Records to use START
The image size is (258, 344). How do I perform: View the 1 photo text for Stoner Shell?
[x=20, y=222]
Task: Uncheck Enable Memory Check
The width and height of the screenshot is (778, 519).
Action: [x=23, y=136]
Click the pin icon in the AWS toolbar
Records to use END
Records to use START
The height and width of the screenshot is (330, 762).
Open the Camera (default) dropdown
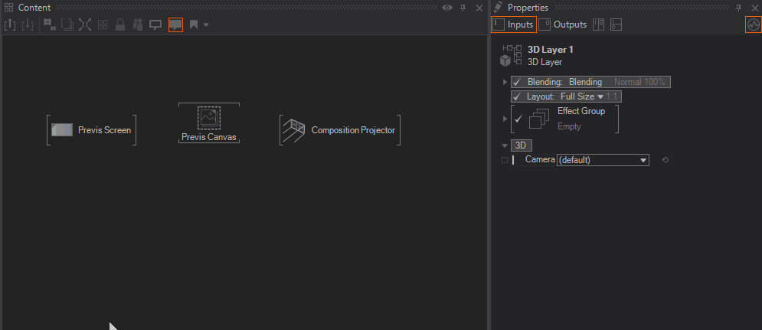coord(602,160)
Records to use END
Task.
Since only part of the listing is wanted, copy exactly the lines from the one holding "The width and" to the one holding "Click the pin icon in the AWS toolbar", both included.

Your solution.
The width and height of the screenshot is (778, 519).
Action: [x=23, y=136]
Click the pin icon in the AWS toolbar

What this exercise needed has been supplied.